[Records for this exercise Boundary: Start]
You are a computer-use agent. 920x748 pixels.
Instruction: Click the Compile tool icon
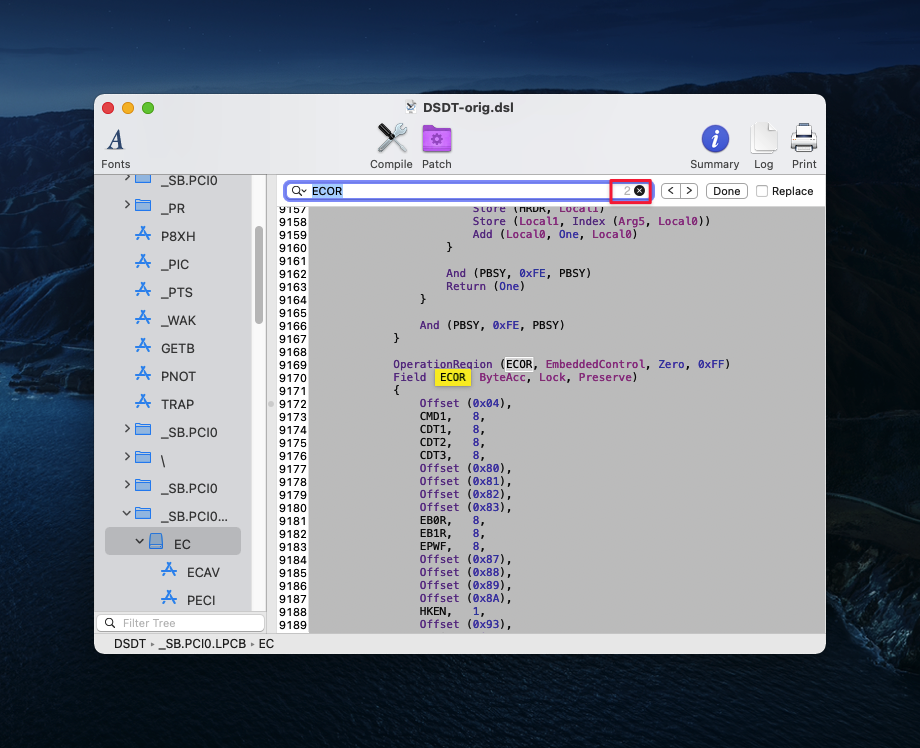point(391,146)
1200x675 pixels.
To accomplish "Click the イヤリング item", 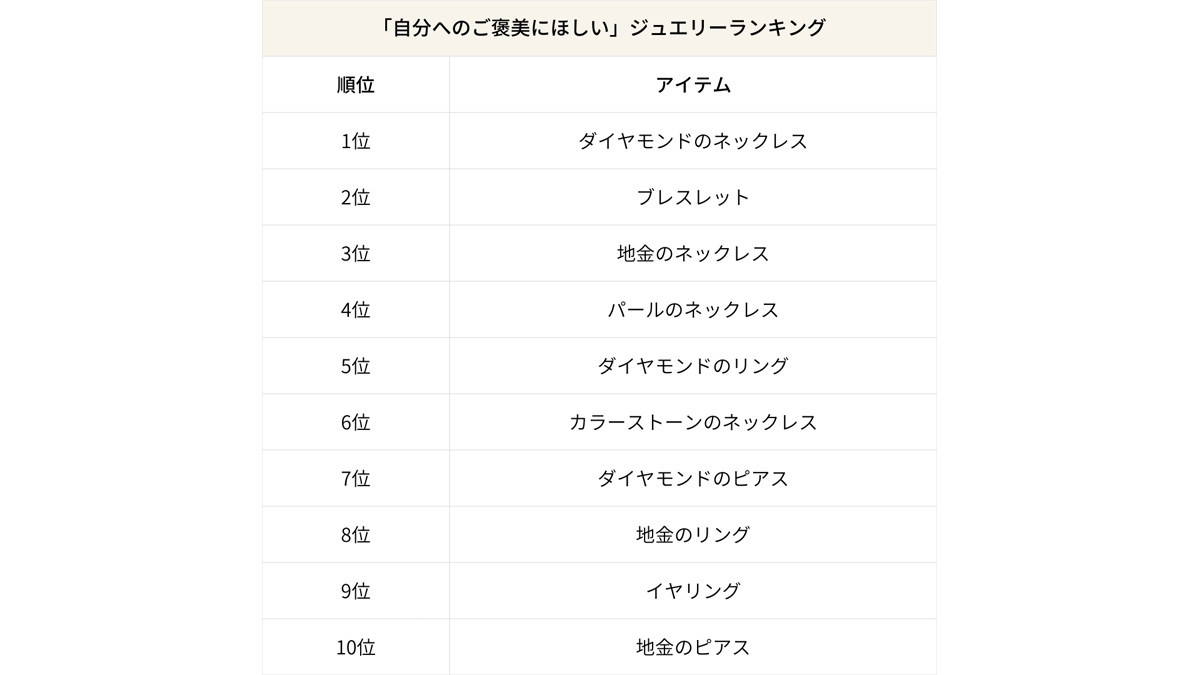I will coord(692,591).
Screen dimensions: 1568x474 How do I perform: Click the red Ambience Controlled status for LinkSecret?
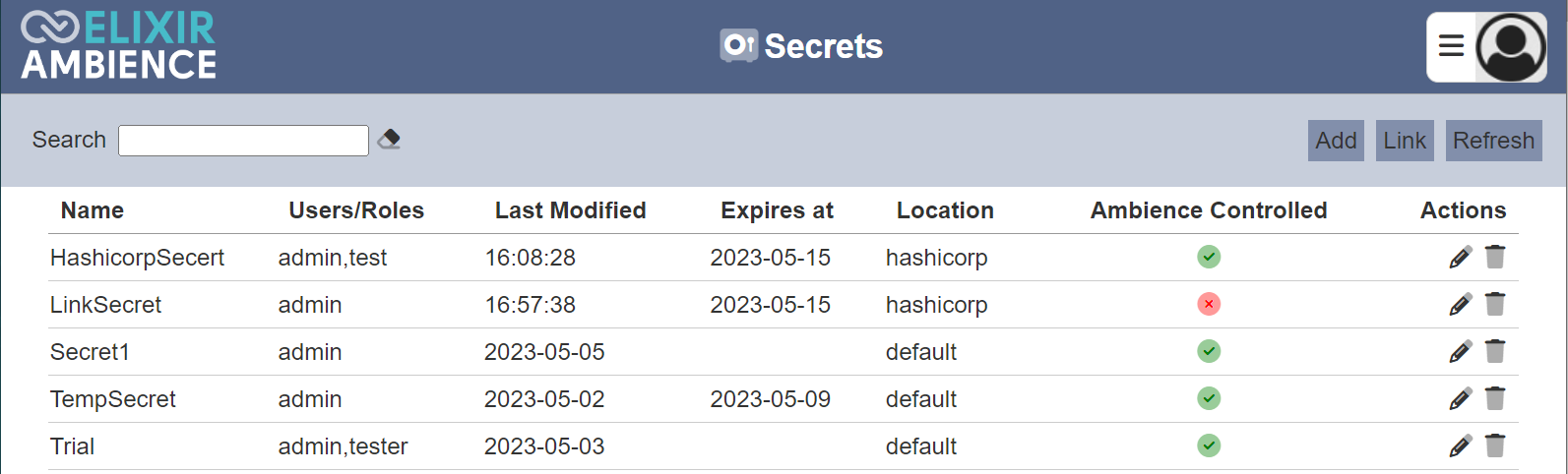point(1209,304)
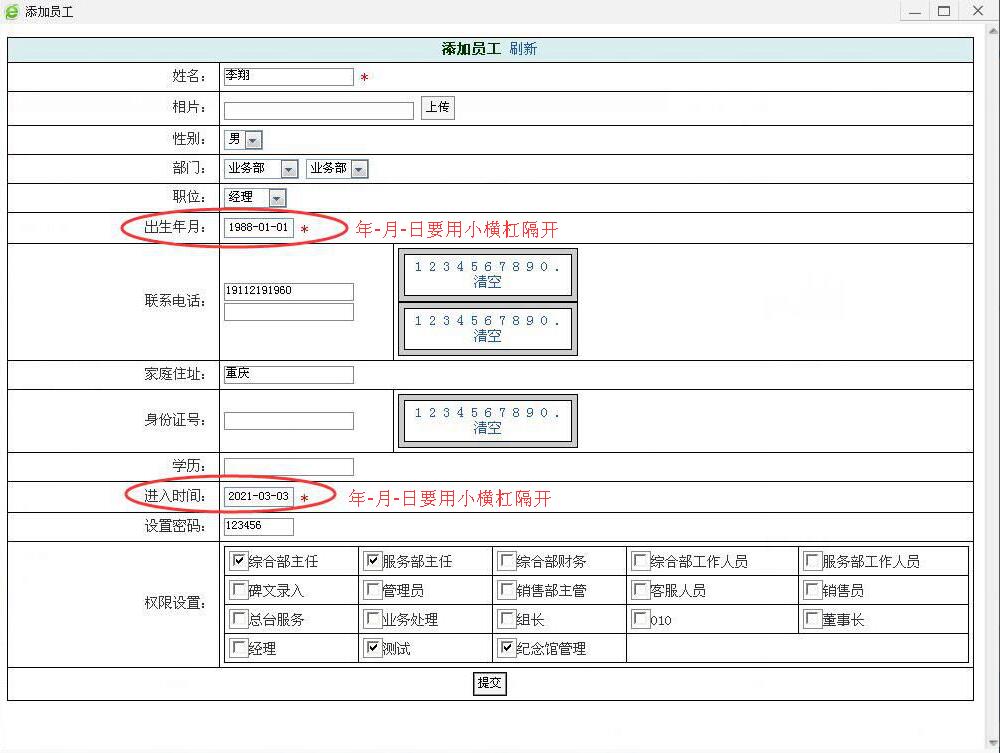Click 清空 in the first phone keypad
Screen dimensions: 1000x753
coord(487,283)
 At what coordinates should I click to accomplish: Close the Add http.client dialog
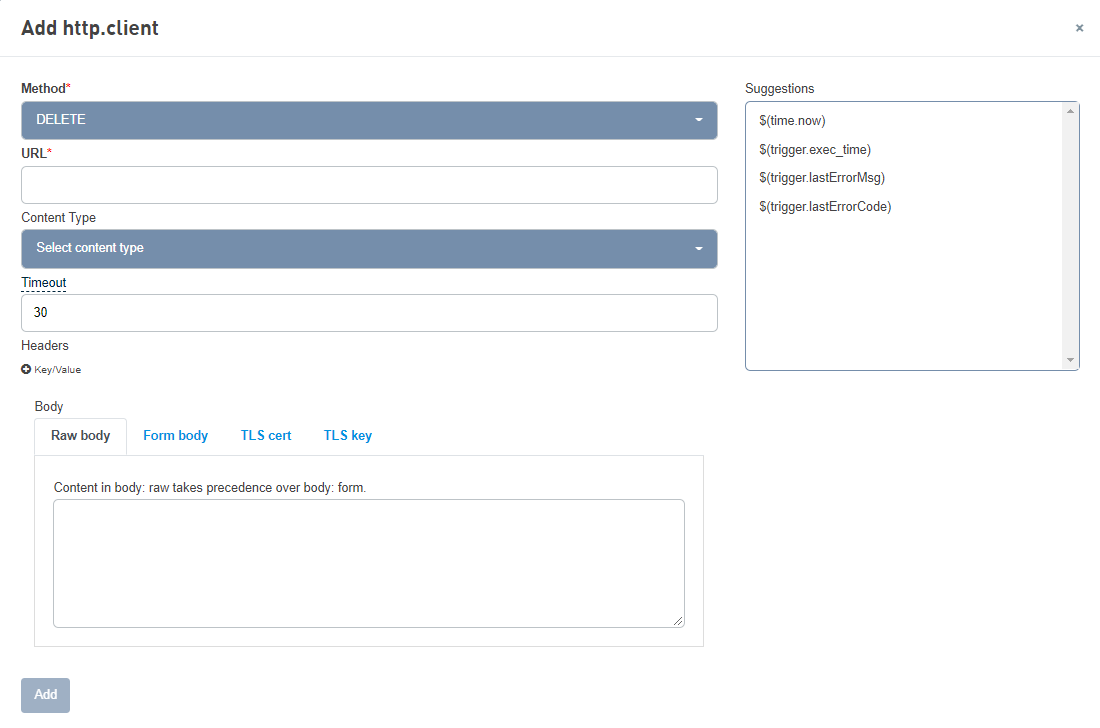pyautogui.click(x=1079, y=28)
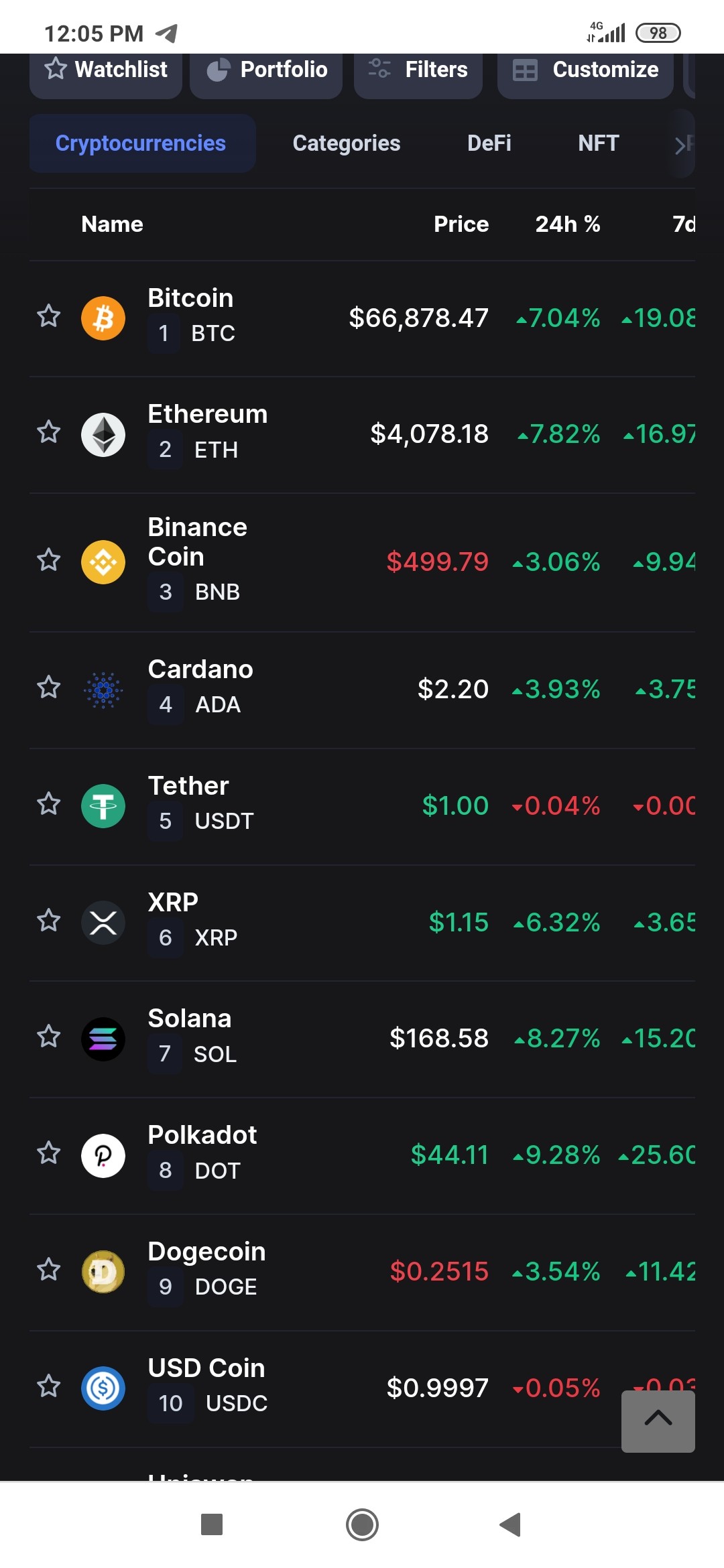Viewport: 724px width, 1568px height.
Task: Open the Customize columns panel
Action: [585, 70]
[Records for this exercise Boundary: End]
Pull out every line of the records above that contains the word "pixels".

You are a computer-use agent. 920x748 pixels.
1200x675 pixels.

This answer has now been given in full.